A completare, per ora, un progetto contemporaneo nato dal rispetto e dall’ascolto della terra e delle uve tipico di chi ha creduto nel lavoro della Tenuta Villa Rovere di San Martino in Strada di Forlì, in Romagna, è arrivato ora anche “Iliano”, un sangiovese 100% che integra e “contamina” la scelta internazionale fatta a suo tempo.
A quindici anni dalla nascita del vigneto sulle terre di Villa Rovere, è già tempo di maturità; tre vini prodotti fin dagli esordi, Tito, Pirro e Nanì, rispettivamente un Merlot in purezza, un uvaggio di Cabernet Sauvignon, un Sauvignon Blanc.
Tenuta Villa Rovere; è arrivato Iliano
Ed ora la new entry Iliano, un sangiovese in purezza frutto di una scelta maturata con il desiderio di distinguersi dal panorama enologico territoriale, che ha saputo però creare vini contemporanei con un grado alcolico non sostenuto, una beva sciolta, facile, che intriga al sorso successivo.
A guidare la Tenuta Villa Rovere è l’imprenditore Alessandro Annibali, conosciuto per il progetto affermatosi a livello nazionale delle “Noci di Romagna”, che ha voluto cimentarsi nell’universo enologico, sua grande passione.
Il progetto Villa Rovere vide la luce nel 2004 attraverso il recupero di una tenuta di famiglia adagiata fra Forlì e Terra del Sole su cui sono impiantati 6 ettari di vigna per una produzione di 20.00 bottiglie esclusivamente distribuite nei canali super Ho.re.ca.
A sovrintendere all’impresa il responsabile commerciale della Tenuta, Andrea Arlotti e l’enologo Tommaso Bindi, che ha raccolto l’eredità di lavoro della collega Marisa Fontana oggi impegnata a curare la parte agronomica dell’azienda.
L’enologo Francesco Bordini, invece, attraverso un accordo di collaborazione con la poco distante Tenuta Pandolfa di Predappio, ha firmato Iliano, l’ultimo nato, mutuando le uve sangiovese dal territorio di Predappio.

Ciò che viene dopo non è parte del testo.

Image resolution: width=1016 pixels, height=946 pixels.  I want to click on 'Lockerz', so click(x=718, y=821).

Le vigne su un terreno particolare
Il progetto complessivo di Tenuta Villa Rovere racconta qualità, unicità e rispetto; a partire dai suoli, quelli dove crescono le vigne, che rappresentano un’eccezione per la zona.

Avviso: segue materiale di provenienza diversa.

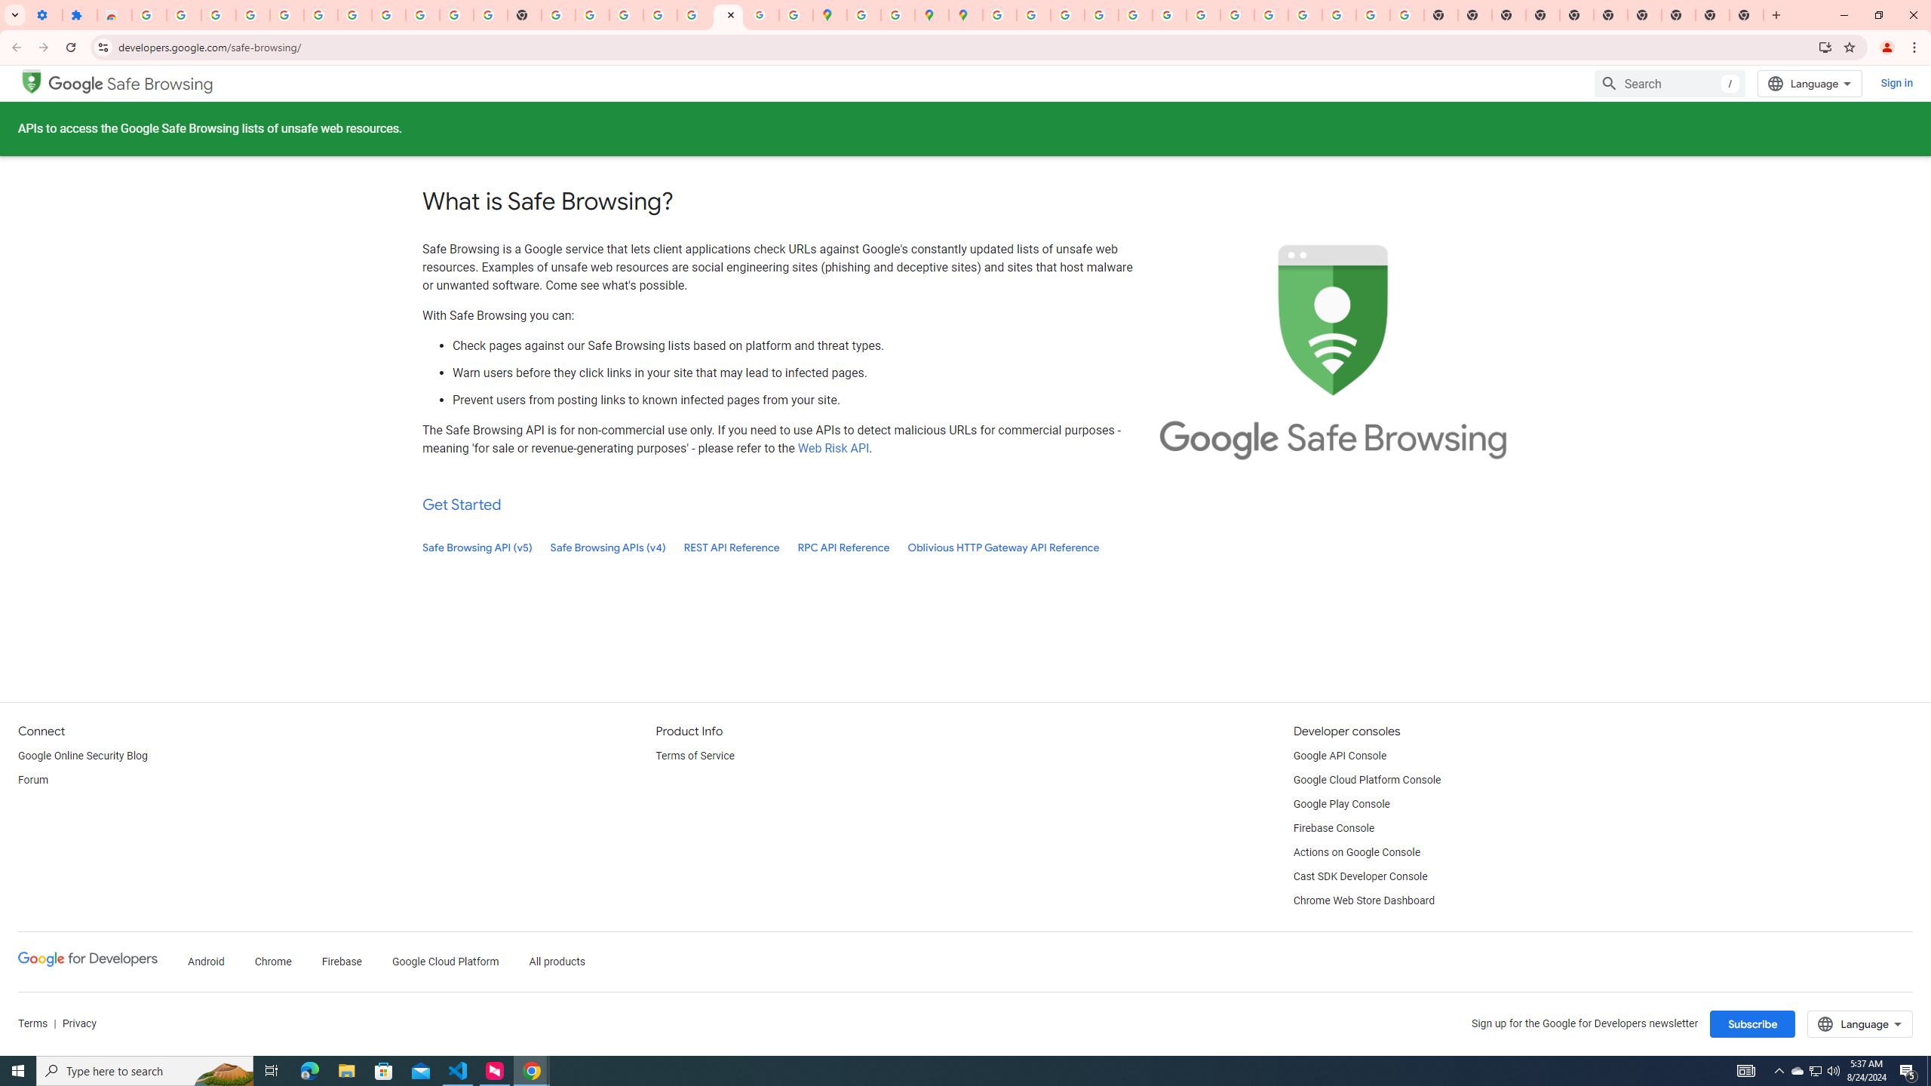 This screenshot has height=1086, width=1931. I want to click on 'REST API Reference', so click(732, 547).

Sono infatti di tessitura sabbio-limosa e abbracciano un laghetto, mentre tutta la vigna è delimitata da due corsi d’acqua: il fiume Montone ed il Canale dei Mulini; suoli poveri, per certi versi difficili, dove la vite deve crescere con la schiena dritta, senza fronzoli, e l’acqua ha un ruolo predominante.
Per continuare, come sottolinea l’enologo Tommaso Bindi, con l’attenzione e il rispetto delle uve, che significa selezione e raccolta dei soli grappoli integri per ridurre al minimo le ossidazioni; con la scelta dei tempi di raccolta, intervenendo cioè quando il grado alcolico dell’uva non è ancora esasperato, portando così in dote ai vini acidità e freschezza che sono sinonimo di contemporaneità.
Specchio di queste scelte sono le caratteristiche dei vini della tenuta: il Nanì, Sauvignon Blanc in purezza che all’olfatto ha un varietale per nulla invadente, dai profumi quasi sussurrati e che si esprime deciso, diretto, teso.
E poi Pirro e Tito le due facce della stessa medaglia, Merlot in purezza il primo, uvaggio a base di Cabernet Sauvignon il secondo, ambedue affinati in parte in botti di rovere.
Tutti e tre i vini sono tenuti assieme da un filo conduttore preciso: l’essenzialità e la contemporaneità; vini che sanno osare e sperimentare, che si prestano a una beva sciolta, abbassando anche le temperature di servizio per essere proposti in ogni stagione anche su piatti variegati e non convenzionali.